__Extracted text__:
CALGARY, Sept. 16, 2013 /CNW/ - (TSXV:TOL) TriOil Resources Ltd. ("TriOil" or the "Company") is pleased to announce
that it has entered into an agreement (the "Arrangement Agreement")
with ORLEN Upstream s.p. z o.o. ("ORLEN Upstream") pursuant to which
ORLEN Upstream, through a wholly owned subsidiary ORLEN Upstream
International B.V. registered in the Netherlands ("ORLEN Upstream
International"), has agreed to purchase all of the issued and
outstanding class A common shares of the Company (the "Common Shares")
at a cash price of C$2.85 per Common Share for total cash consideration of $183.7 million. The
transaction is to be completed by way of a plan of arrangement under
the Business Corporations Act (Alberta) (the "Arrangement"). The consideration offered for the Common
Shares pursuant to the Arrangement represents a 31% premium over the 10 day weighted average trading price of the Common Shares on the TSX
Venture Exchange (the "TSXV") up to July 2, 2013, the trading day
before TriOil announced that it had entered into exclusive negotiations
with another party in connection with its previously announced
strategic alternatives process.

__Required work__:
1 > Translate this sentence from the press release into Spanish: "The transaction is to be completed by way of a plan of arrangement under the Business Corporations Act (Alberta) (the "Arrangement")."
2 > Copy out all of the entries below word for word, leaving out the pictures.
The entries that come next have no connection to the press release above.

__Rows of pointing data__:
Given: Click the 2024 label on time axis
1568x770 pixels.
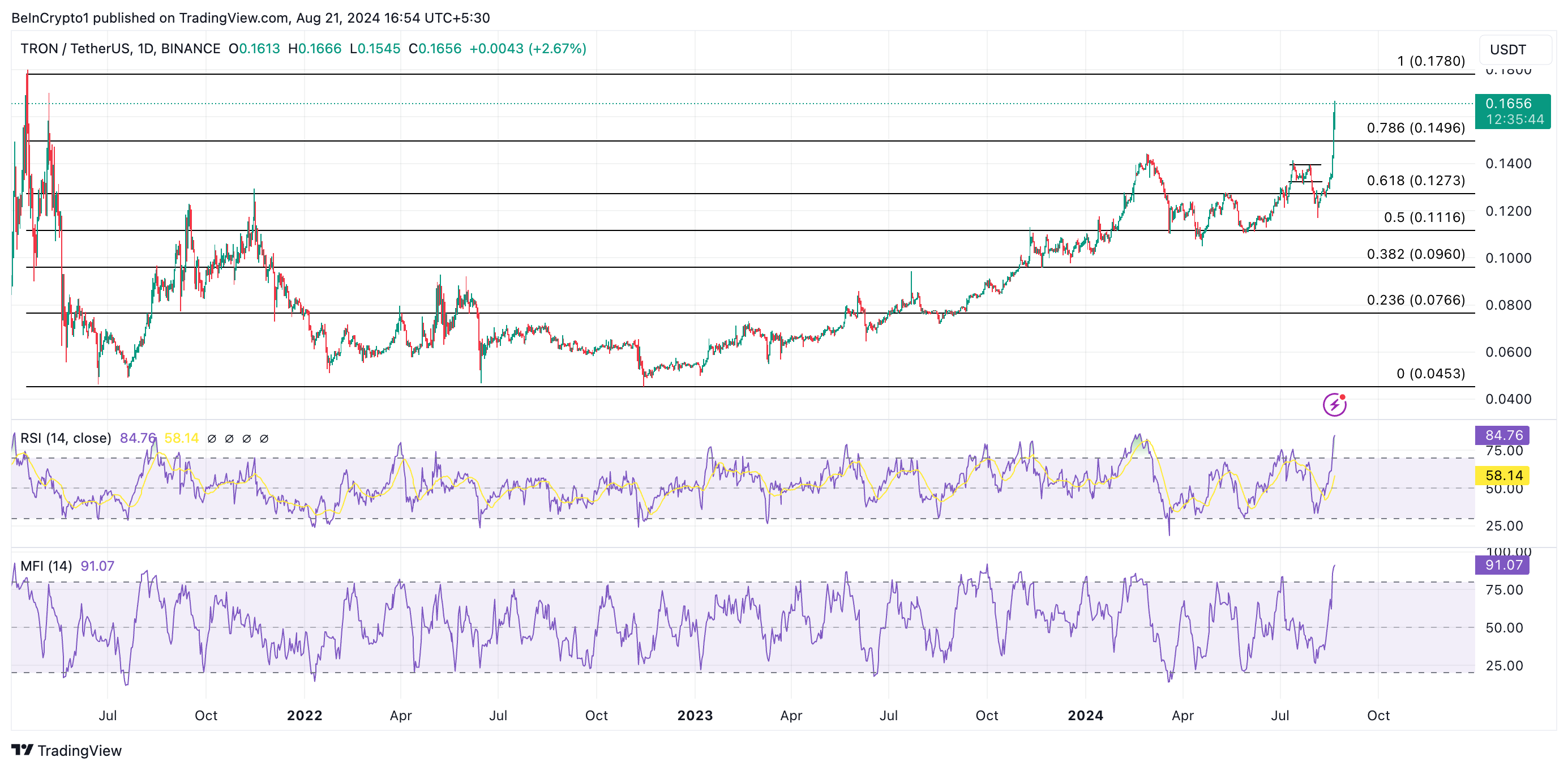Looking at the screenshot, I should coord(1085,716).
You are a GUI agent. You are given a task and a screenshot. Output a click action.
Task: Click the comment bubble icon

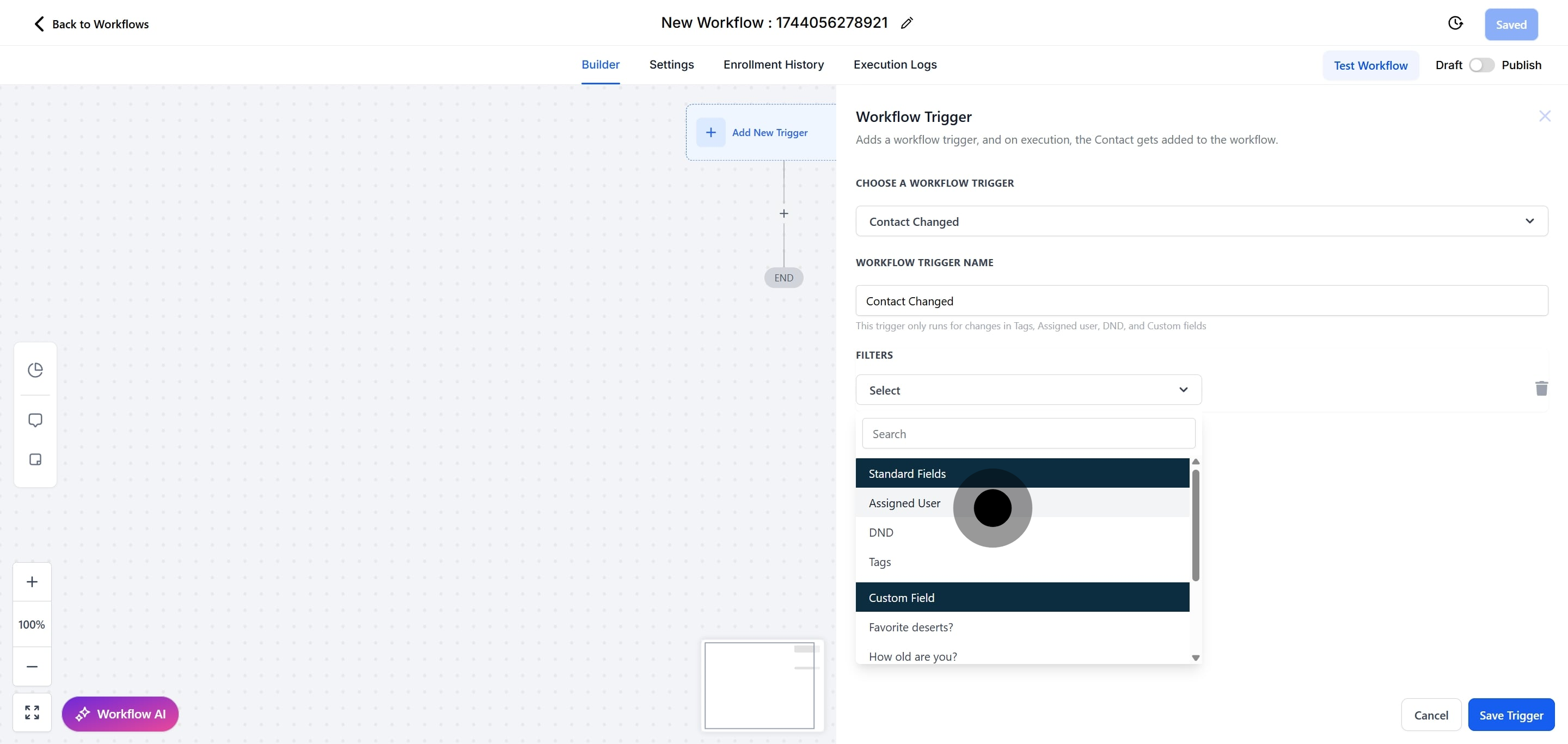click(x=35, y=420)
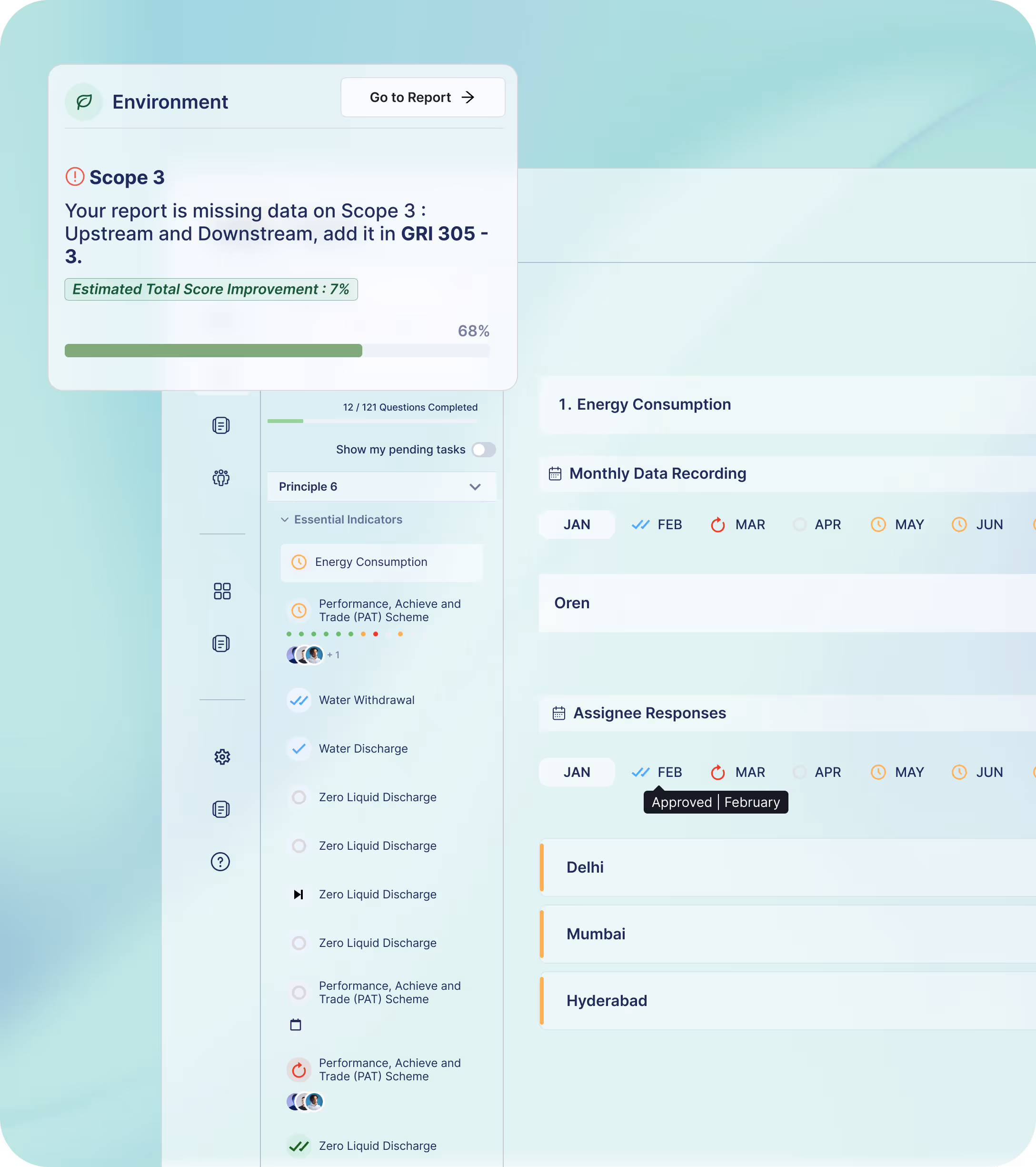1036x1167 pixels.
Task: Click the Go to Report button
Action: click(x=422, y=97)
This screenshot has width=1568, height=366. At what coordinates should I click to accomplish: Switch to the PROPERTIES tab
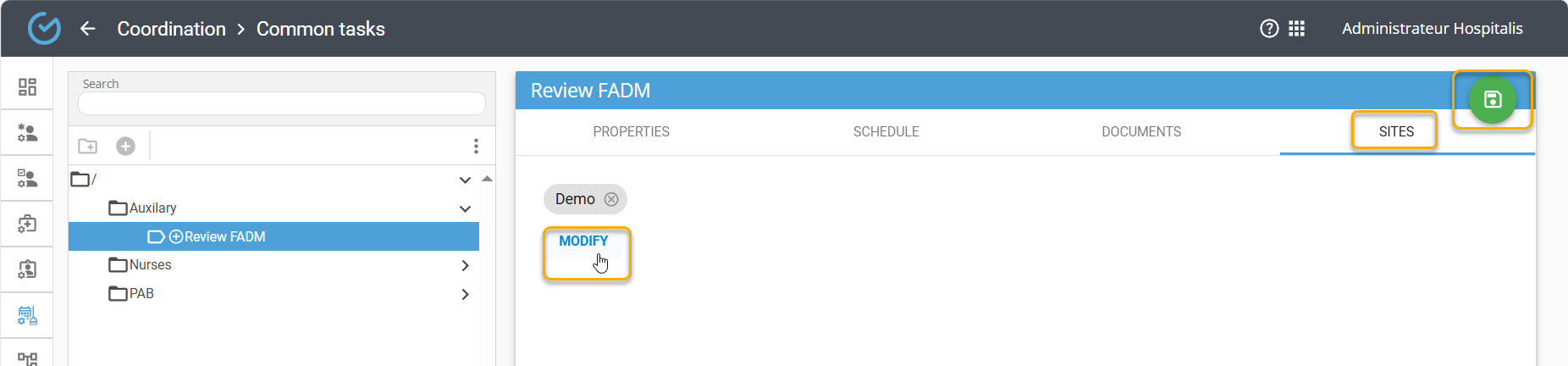[631, 131]
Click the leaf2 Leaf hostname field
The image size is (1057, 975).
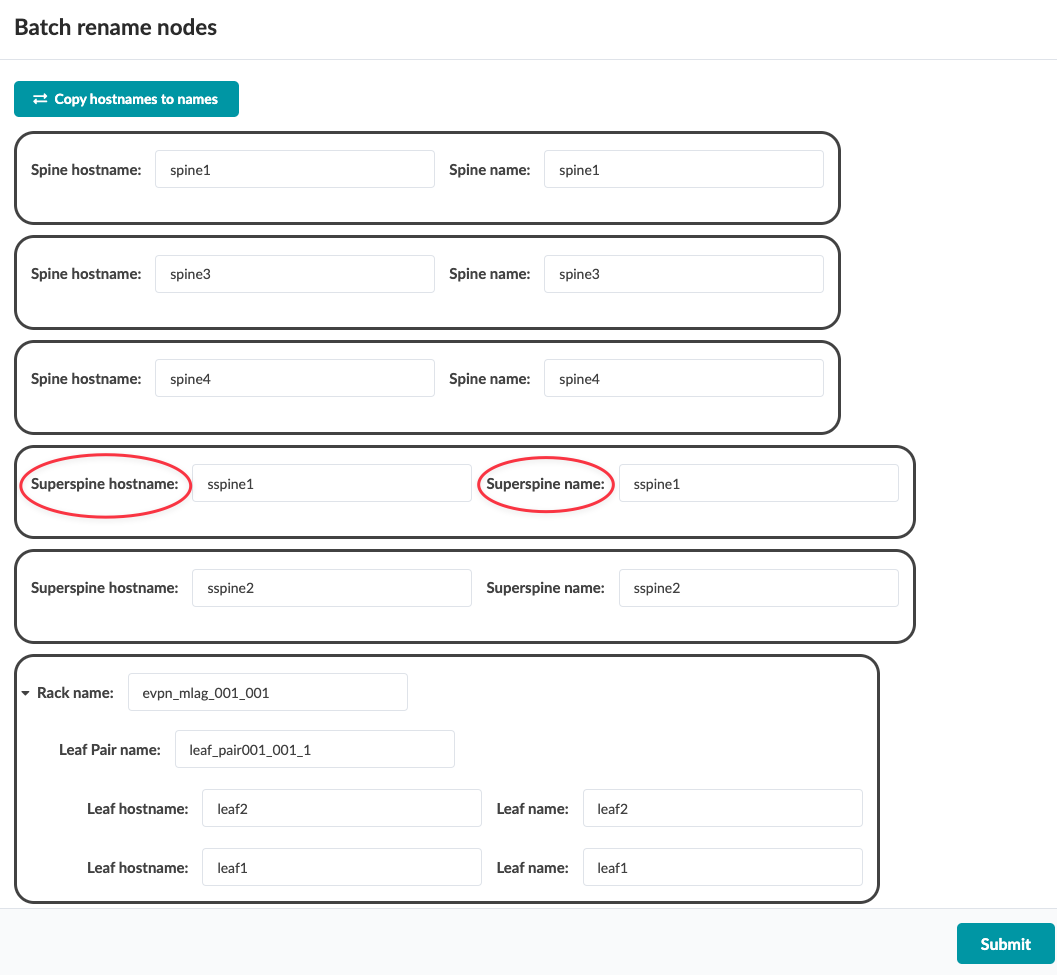pyautogui.click(x=341, y=808)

__Replies__:
1 > La transacción se completará mediante un plan de arreglo conforme a la Business Corporations Act (Alberta) (el "Arreglo").

2 >
Given: Click the 2024 label on time axis
1568x770 pixels.
Looking at the screenshot, I should coord(1085,716).
You are a GUI agent. You are given a task and a screenshot. Output a click action.
Task: Click the comment bubble icon

click(x=35, y=420)
1036x1167 pixels.
Task: Click the Go to Report button
Action: click(x=422, y=97)
This screenshot has width=1568, height=366. At what coordinates should I click to accomplish: Switch to the PROPERTIES tab
[631, 131]
Click the leaf2 Leaf hostname field
The image size is (1057, 975).
pyautogui.click(x=341, y=808)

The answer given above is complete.